Ответов на все эти вопросы в данном документе я не нашел, к своему сожалению. У "Ингосстраха" есть ответ на каждый вопрос, но это наша личная позиция. А стратегия — это позиция государства по отношению к страховому рынку. То, что иностранцы активно скупают российских страховщиков, говорит о перспективности российского рынка. И государство, на мой взгляд, должно понимать, что этот рынок должен быть перспективен для российского капитала. Зачем его отдавать на Запад?
— И это говорит продавец Дельтабанка General Electric! Вы по банковскому делу не скучаете?
— Не считаю себя продавцом. У меня единственный опыт продажи — Дельтабанк. И в сделке незаслуженно забывают имя Кирилла Дмитриева. Это управляющий директор Дельтафонда, который эту сделку вел и убеждал инвесторов. Меня все время в связи с этой историей называют, а его забывают. Это лучшая сделка, потому что мы должны были продавать банк через пять лет, в 2008 году, а продали через 15 месяцев.
Менеджмент Дельтабанка пытался сохранить уникальную динамику и достичь высоких результатов. Но банк стал ДжиИ Мани Банком, и команда, которая пришла, не смогла удержать завоеванные позиции. Я уходил из прибыльного банка, а сейчас "ДжиИ мани" убыточный банк. Если брать банк "Русский стандарт", то он был, есть и останется лидером своего направления по одной простой причине. Это лучшие технологии на рынке и одна из лучших команд. Но сейчас проблематика банка заключается в том, что его команда уходит. То, что банк стратегически не рассчитал свое развитие и не просчитал последствия, жалко, но банк переживет. Я скучаю по "Русскому стандарту" в том плане, что для всего рынка появление такого института, как потребкредитование, было событием, а для меня — огромным жизненным опытом. Мы с коллегами создали сектор, который сейчас зашкаливает за $100 млрд. Это приятно.
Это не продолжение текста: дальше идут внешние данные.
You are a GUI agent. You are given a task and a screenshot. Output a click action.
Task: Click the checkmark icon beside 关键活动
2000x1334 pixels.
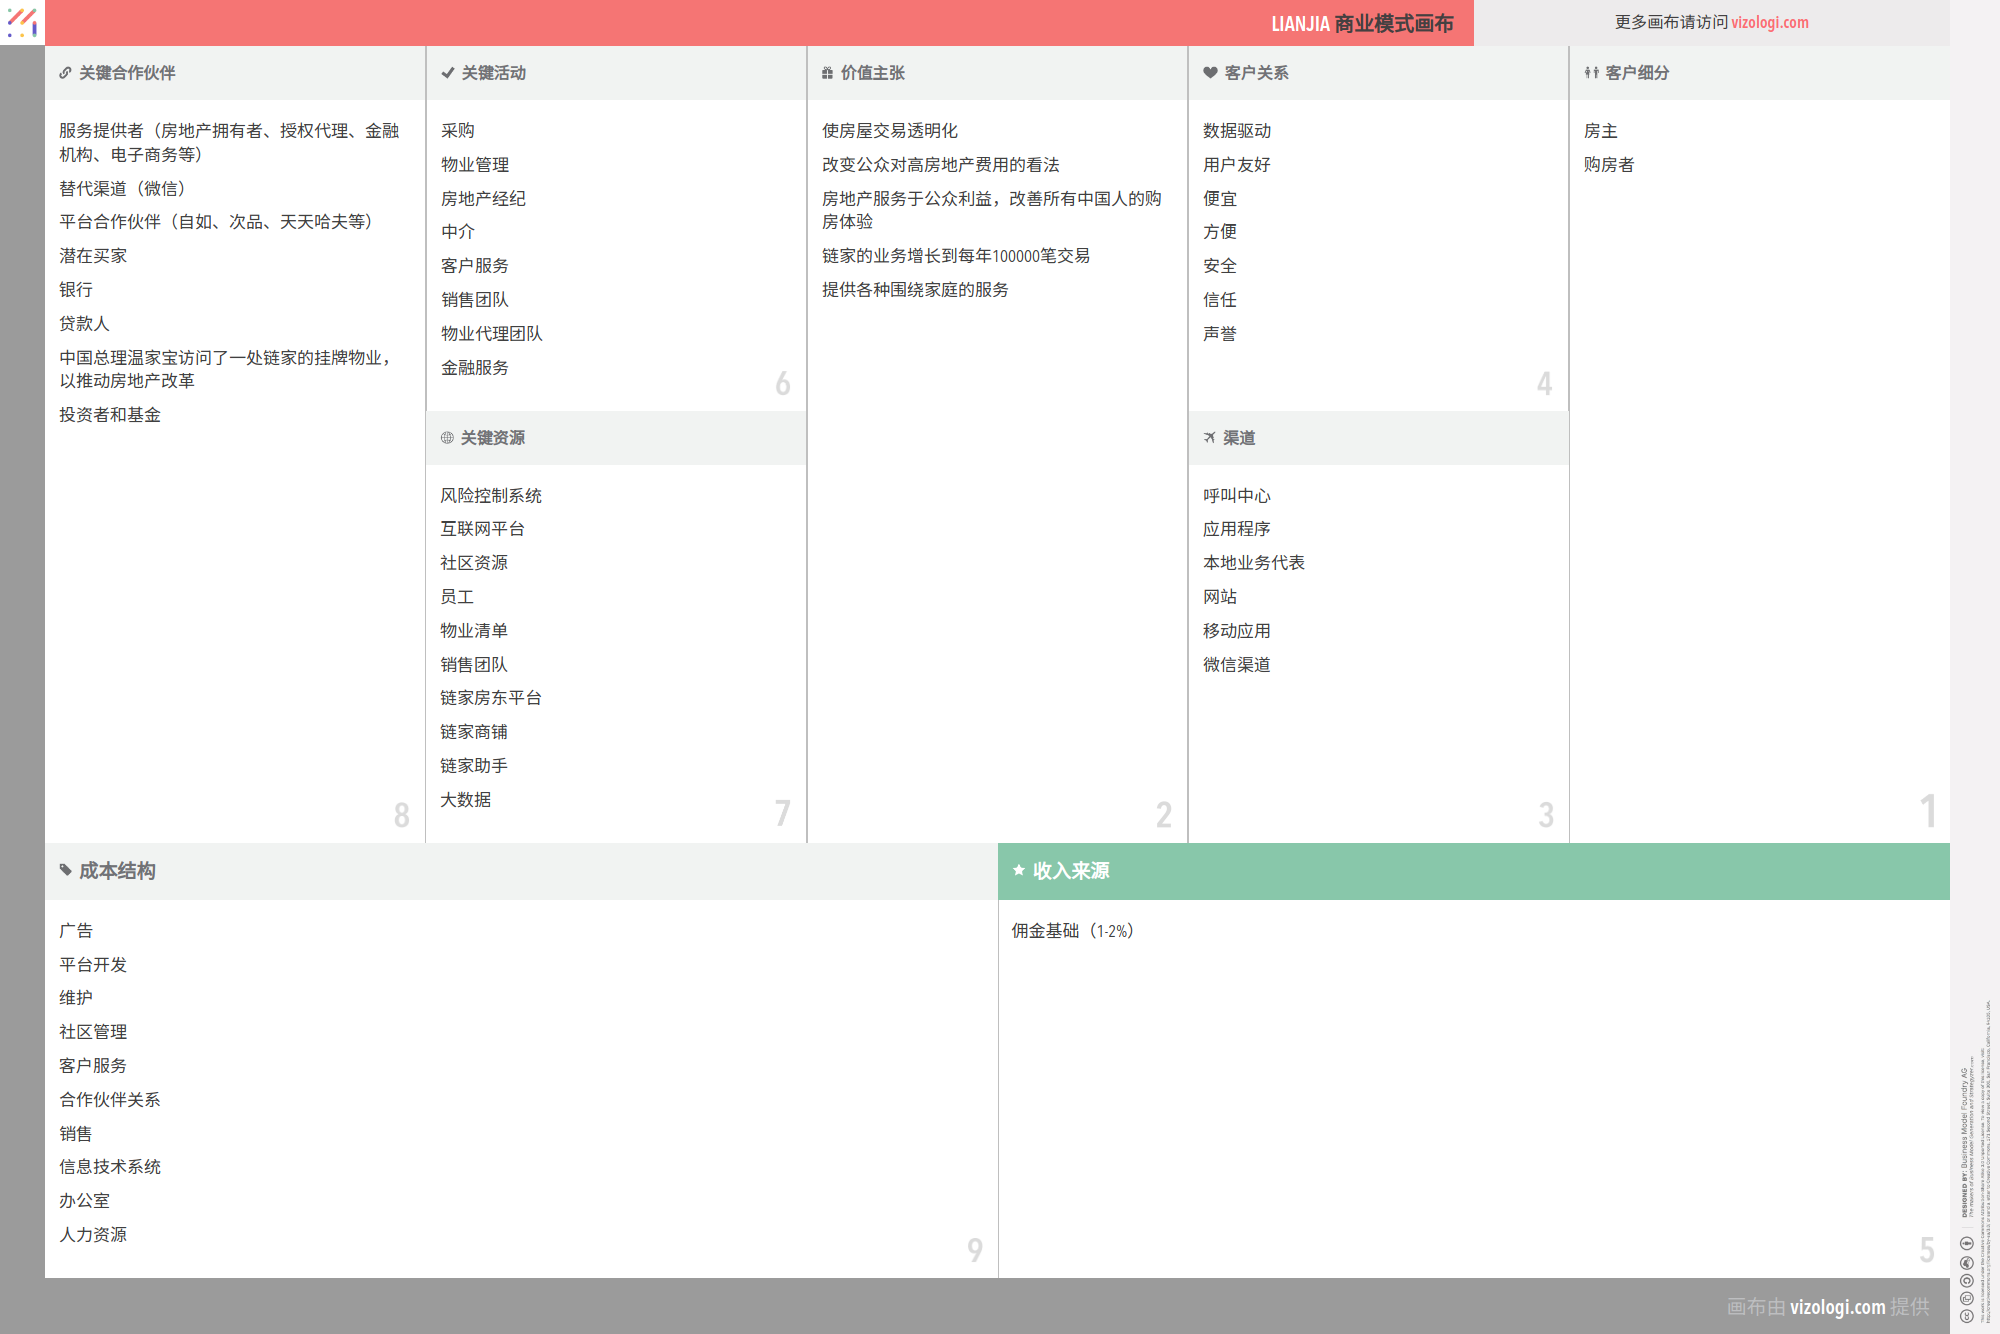click(x=447, y=73)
Но страховой бизнес намного сложнее, чем банковский, и в то же время обширнее. Страховая компания знает клиента намного глубже, чем банк. Отношения тут и дольше, и деликатнее. Банк видит только кредитные риски. Он смотрит на команду, на учет, на запасы. А страховая компания все это страхует. Если мы идем на склад, чтобы его застраховать, мы его снизу доверху выворачиваем. Мы беседуем с сотрудниками, проверяем пожарную сигнализацию, говорим с ЧОПом, делаем свою инженерную оценку. Меня продолжают называть банкиром, а не страховщиком. А я себя и вовсе считаю менеджером.
— Роль менеджера вас устраивает? Нет желания открыть собственный банк, страховщика?
— У меня есть собственный бизнес в сфере IT, туризма, авто... По корпоративному кодексу "Ингосстраха" не могу владеть банками и страховыми компаниями. У меня был бизнес в одном банке, но я продал свою долю, потому что так гласит кодекс "Ингосстраха". Чтобы сейчас сделать хороший розничный банк, нужно более $200 млн. У меня таких средств нет. Мой капитал поменьше. Но дело даже не в этом — за время работы в "Ингосстрахе" я прикипел к нему. Мне очень интересно работать в такой компании и самому развиваться.